Abstract 2927: Long QT Syndrome as a Cause of Stillbirths

Background : Stillbirths (intrauterine fetal deaths occurring after the 22 th week of gestation) notably contribute to perinatal mortality. Among them, 25–50% of cases remain unexplained after thorough investigation. We recently demonstrated that 10% of Sudden Infant Death Syndrome (SIDS) cases carry functionally relevant genetic variants in Long QT Syndrome (LQTS) genes. We previously hypothesized that severe forms of LQTS could contribute to mortality not only shortly after birth but also before. Accordingly, we are now screening LQTS genes in unexplained stillbirths.
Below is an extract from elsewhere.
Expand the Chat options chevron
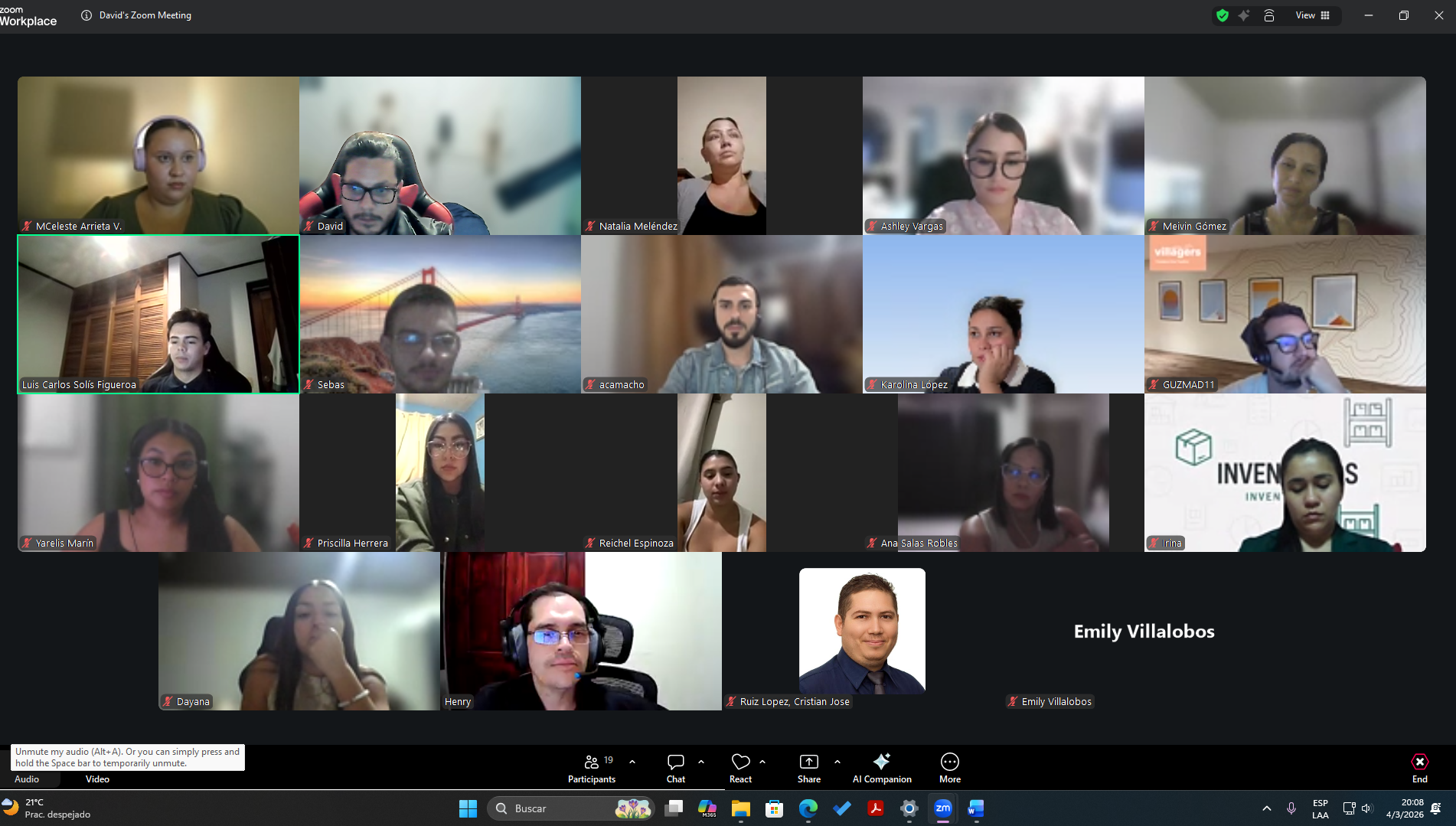The width and height of the screenshot is (1456, 826). tap(701, 762)
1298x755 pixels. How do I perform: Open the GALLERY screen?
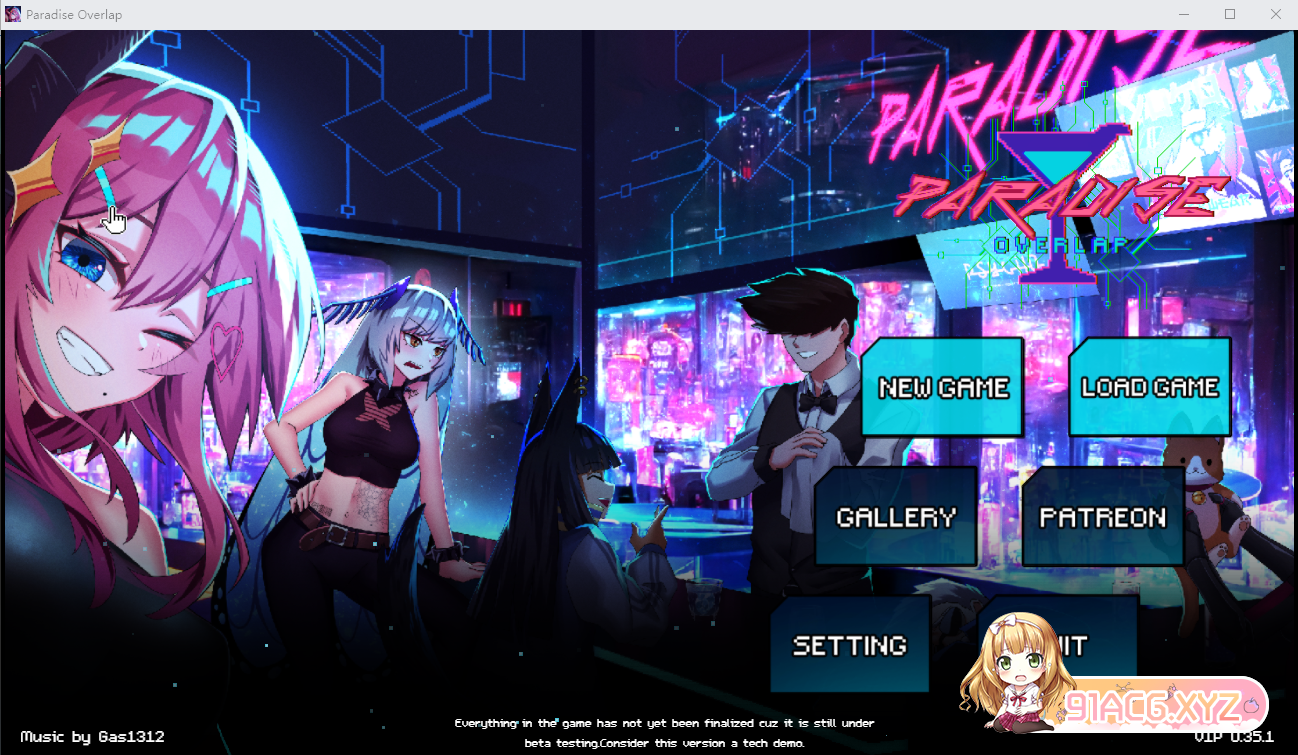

Materials and Methods : We receive DNA from an ongoing Italian multicenter study on rigorously defined ``unexplained stillbirths”. DNA is extracted from placenta or umbilical cord. Through DHPLC and sequence analysis we screen the main LQTS genes: KCNQ1, KCNH2, SCN5A, KCNE1 and KCNE2. Any amino-acid substitution identified in the samples is checked in a control population of 122 Caucasian controls. Here, we report the preliminary data on the first 17 cases (gestational age of death: 23–38 weeks). Results : A total of 3 missense mutations have been identified in 3 of 17 stillbirths (18%). Two were on SCN5A and one on KCNH2 . The two mutations on SCN5A (V1951L; P2006A) have been previously associated to SIDS and shown to increase the late sodium current. The mutation on KCNH2 is a novel genetic variant absent in 244 reference alleles and never described in any control populations. We are currently performing the electrophysiological cellular studies to define its functional effect. Conclusions : The initial data from this ongoing study already indicate that a yet to be defined but potentially significant number of currently unexplained intrauterine fetal deaths might be caused by ion channel diseases such as LQTS. The completion of our study will soon provide a reliable quantification of this contribution. There are potentially important implications for the affected families, ranging from prevention of recurrences to identification of other affected family members and to possible prevention of SIDS or later sudden deaths in subsequent siblings.